So far in our journey through the Buddha’s Eightfold Path, we’ve looked at worldview, thoughts, and speech. It should come as no surprise that the fourth element of the path is action, completing the ‘thought, word, and deed’ triplet we all know so well. Once again I’ll introduce the idea within its Buddhist context before exploring how it connects, or doesn’t, with Christian teaching.
Right Action in Buddhism
When the Buddha introduced his idea of right action, or right conduct, he included five specific exhortations:
- abstain from destroying life
- abstain from theft
- abstain from dishonest dealings
- abstain from illegitimate sexual activities
- assist others to live their own lives with peace and dignity
On the surface this could easily be read in a legalistic way, the way of freedom being reduced to following a set of rules. But, while this has been the case in some Buddhist communities, for the most part this risk is mitigated once again by the fact that ‘right’ as understood in the Eightfold Path is not primarily about morality but rather functionality. The question isn’t what behaviour is morally right or wrong, but what behaviour helps get me — and those around me — further down the path away from attachments, from greed, hatred, and delusion, and towards freedom, towards generosity, lovingkindgness, and wisdom. And that’s suddenly a big difference. It’s less a matter of a checklist and more a meaty discernment discernment process with the aim of producing freedom (non-attachment) for oneself and others.

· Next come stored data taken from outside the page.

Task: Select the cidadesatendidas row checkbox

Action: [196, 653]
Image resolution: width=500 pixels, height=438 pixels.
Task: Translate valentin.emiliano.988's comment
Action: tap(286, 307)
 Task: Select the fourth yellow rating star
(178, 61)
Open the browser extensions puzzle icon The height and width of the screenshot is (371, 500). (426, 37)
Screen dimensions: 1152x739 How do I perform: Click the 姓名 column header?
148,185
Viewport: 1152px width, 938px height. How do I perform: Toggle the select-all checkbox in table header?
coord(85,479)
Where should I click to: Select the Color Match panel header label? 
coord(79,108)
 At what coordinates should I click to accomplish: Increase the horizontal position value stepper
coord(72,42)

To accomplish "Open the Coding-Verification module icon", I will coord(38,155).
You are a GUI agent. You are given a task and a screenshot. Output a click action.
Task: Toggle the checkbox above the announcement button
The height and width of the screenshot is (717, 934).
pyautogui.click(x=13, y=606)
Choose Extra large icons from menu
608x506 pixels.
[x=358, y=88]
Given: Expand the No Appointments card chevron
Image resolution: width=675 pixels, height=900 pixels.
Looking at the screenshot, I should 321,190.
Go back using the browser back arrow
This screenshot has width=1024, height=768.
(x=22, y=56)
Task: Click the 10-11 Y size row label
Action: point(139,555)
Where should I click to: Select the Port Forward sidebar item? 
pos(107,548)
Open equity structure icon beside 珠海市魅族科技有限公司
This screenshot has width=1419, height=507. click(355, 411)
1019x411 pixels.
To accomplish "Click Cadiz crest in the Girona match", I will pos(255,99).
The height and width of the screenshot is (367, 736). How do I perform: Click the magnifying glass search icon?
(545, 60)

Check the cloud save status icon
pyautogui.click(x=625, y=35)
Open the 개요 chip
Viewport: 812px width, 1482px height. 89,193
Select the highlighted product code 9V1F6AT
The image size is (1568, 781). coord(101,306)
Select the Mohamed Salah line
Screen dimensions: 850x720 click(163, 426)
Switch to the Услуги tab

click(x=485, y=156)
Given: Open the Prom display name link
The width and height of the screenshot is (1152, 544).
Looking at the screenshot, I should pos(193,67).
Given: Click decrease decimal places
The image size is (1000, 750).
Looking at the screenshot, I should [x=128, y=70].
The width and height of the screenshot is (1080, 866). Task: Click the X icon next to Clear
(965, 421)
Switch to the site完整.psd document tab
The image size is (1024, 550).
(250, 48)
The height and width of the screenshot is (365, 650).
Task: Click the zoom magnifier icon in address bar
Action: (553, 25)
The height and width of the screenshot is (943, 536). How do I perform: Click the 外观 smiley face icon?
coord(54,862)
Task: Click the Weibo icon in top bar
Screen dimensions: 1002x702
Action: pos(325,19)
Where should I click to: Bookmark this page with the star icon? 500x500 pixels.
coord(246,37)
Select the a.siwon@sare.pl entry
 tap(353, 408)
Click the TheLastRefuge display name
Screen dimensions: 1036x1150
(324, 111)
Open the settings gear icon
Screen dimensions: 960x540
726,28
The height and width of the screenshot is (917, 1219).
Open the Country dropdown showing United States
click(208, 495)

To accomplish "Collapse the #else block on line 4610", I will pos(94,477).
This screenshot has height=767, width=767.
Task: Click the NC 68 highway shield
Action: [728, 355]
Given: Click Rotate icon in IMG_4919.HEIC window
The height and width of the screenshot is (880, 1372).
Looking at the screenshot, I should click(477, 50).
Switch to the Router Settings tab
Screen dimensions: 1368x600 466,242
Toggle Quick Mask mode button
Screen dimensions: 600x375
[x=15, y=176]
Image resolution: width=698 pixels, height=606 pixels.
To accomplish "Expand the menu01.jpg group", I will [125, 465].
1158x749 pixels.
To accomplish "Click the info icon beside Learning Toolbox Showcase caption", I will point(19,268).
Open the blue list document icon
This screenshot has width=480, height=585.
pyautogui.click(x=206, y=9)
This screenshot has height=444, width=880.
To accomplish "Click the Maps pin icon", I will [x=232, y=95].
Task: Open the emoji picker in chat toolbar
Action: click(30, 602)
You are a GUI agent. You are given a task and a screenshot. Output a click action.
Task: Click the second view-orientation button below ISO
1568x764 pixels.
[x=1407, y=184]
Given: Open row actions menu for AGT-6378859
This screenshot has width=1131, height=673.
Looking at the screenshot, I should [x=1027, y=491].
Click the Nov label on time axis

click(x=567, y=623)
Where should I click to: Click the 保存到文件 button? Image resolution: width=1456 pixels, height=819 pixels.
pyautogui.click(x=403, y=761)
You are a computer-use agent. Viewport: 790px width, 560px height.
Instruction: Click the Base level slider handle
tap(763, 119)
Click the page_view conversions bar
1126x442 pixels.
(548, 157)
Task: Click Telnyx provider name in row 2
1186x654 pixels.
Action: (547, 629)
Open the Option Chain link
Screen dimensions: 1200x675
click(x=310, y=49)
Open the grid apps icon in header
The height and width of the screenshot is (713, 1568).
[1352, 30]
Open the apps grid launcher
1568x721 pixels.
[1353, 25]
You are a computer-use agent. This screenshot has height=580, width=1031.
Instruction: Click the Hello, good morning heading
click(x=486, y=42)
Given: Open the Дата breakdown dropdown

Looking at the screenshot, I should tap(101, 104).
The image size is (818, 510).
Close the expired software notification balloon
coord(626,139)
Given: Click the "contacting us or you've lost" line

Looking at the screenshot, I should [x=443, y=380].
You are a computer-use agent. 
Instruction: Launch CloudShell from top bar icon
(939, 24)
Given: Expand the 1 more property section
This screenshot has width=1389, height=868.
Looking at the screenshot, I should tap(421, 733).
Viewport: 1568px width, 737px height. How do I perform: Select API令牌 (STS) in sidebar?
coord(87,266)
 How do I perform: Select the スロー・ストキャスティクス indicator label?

I think this is a good part of why Buddhism has adjusted so well to the contemporary Western setting with its laxer sexual mores. Where traditional Buddhism was also quite conservative in this respect, its conservatism was primarily understood as a means to the end of freeing oneself from one’s attachments to the whims of the libido, so in an environment where people were chaffing at legalism, it could easily pivot its teaching to focus on the ends (liberation) rather than the means (abstention). It still insists an ethical sexuality must be found, but outside the bounds of any legalistic framework.
Christian Response
Once again, there is a significant alignment between the two traditions when it comes to advocating for right action. In fact, for many people today (perhaps quite shockingly to early Christians), a strict, even legalistic, way of life is the first thing they think about when they think about Christianity. All four of the prohibitions contained in the Buddha’s idea of right conduct have correlates in the Ten Commandments, to say nothing of the broader Law of Moses. The Jewish Law also made it clear that one was to act in ways that benefited one’s neighbour, ‘resident aliens’ (think expats, immigrants, and refugees in today’s context), and those without means to support themselves. The idea of the Jubilee year also promotes the benefit of the wider community by eliminating generational poverty.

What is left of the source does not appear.